Gli orientali dicono che quando lo studente è pronto solo allora incontra il vero maestro, è il maestro che va da lui. Cosa fai quando il maestro sei stato te stesso per tutta la vita e un giorno ti guardi allo specchio? Incontri te stesso e il tuo maestro, diventi duale, diventi il doppio di te stesso, te stesso alla seconda, e allora puoi insegnare a chiunque. E’ quando un uomo si fa completamente da solo, sono pochi quelli che ci riescono, bisogna superare tantissime sofferenze per riuscire a diventare i maestri di se stessi.
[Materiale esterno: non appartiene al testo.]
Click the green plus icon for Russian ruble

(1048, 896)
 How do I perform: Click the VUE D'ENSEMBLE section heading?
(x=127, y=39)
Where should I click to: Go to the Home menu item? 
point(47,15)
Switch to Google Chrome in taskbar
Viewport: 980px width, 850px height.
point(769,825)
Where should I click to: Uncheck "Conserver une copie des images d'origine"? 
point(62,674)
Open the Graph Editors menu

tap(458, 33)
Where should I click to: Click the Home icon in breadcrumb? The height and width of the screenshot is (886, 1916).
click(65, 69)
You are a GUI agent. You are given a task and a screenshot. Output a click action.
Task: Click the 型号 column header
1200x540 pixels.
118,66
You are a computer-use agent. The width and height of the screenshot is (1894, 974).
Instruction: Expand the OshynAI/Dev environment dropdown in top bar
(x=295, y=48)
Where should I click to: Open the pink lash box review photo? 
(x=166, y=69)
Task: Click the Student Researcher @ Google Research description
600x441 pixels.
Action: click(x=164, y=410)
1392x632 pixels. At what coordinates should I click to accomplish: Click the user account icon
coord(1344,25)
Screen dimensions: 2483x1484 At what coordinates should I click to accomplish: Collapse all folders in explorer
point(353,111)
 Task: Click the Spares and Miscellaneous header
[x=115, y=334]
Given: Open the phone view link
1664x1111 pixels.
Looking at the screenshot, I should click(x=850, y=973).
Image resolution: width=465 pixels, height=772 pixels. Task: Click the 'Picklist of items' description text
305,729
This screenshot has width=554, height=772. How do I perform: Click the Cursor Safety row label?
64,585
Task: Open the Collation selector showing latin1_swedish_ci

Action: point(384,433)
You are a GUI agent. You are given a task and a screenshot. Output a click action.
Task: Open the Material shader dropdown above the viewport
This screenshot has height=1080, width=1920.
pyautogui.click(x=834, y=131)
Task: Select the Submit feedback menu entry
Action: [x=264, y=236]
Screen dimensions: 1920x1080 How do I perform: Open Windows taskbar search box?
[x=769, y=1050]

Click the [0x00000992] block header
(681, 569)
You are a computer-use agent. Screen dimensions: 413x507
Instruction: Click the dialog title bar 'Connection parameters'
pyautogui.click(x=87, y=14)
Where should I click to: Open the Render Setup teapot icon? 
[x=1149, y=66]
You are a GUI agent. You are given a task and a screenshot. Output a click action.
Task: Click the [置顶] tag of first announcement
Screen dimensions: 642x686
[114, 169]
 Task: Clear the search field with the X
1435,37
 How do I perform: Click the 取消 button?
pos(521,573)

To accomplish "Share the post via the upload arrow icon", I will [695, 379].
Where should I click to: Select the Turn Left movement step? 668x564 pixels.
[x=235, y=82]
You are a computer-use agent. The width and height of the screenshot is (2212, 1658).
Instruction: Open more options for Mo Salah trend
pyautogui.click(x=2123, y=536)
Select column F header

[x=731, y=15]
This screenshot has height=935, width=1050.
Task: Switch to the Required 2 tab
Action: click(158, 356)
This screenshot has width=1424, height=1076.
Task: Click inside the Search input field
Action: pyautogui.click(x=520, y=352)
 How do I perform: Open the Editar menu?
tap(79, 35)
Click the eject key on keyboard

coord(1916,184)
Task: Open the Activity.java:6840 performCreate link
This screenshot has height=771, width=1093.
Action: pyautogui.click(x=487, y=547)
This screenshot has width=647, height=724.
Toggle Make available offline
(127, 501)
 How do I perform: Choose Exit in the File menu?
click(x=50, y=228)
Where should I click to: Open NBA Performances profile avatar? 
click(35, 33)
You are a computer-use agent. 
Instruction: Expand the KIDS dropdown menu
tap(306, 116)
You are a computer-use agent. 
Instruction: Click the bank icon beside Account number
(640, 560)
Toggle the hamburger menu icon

Si chiama padronanza.
La necessità di avere attenzione da parte degli altri è il male, fino a quando avrai bisogno di dover attirare l’attenzione degli altri (che tra l’altro molto probabilmente stai anche odiando) non l’avrai mai. E’ la stasi che ti rende desiderabile. Fermo e immobile sul tuo trono, quando hai raggiunto la piena autosufficienza e non chiedi mai niente, è in quel momento che gli altri iniziano a cercarti. Quando non sei più bisognoso sono gli altri a regalarti se stessi. Il Papa ha tutto, il Presidente ha tutto, tutti vogliono vedere il Papa e il Presidente e questi non chiedono mai niente, non fanno pubblicità e non devono vendere biglietti. Non è solo una questione di potere, ma di semplice indipendenza e autosufficienza. Finché dovrai fingere di avere quello che non hai e di essere quello che non sei, i tuoi movimenti ti tradiranno. Nessuno ti vorrà e nessuno ti cercherà.
Quando lo studente è pronto il suo maestro si presenta a lui. Potrai sentirti completo solo quando non dovrai più supplicare per il bisogno che gli altri vengano a te. I bisognosi non crescono se non gli viene dato loro un terreno da coltivare da soli.
Non avrai bisogno di madre né di padre, né di una moglie. Quest’ultima verrà a te, ne verranno molte.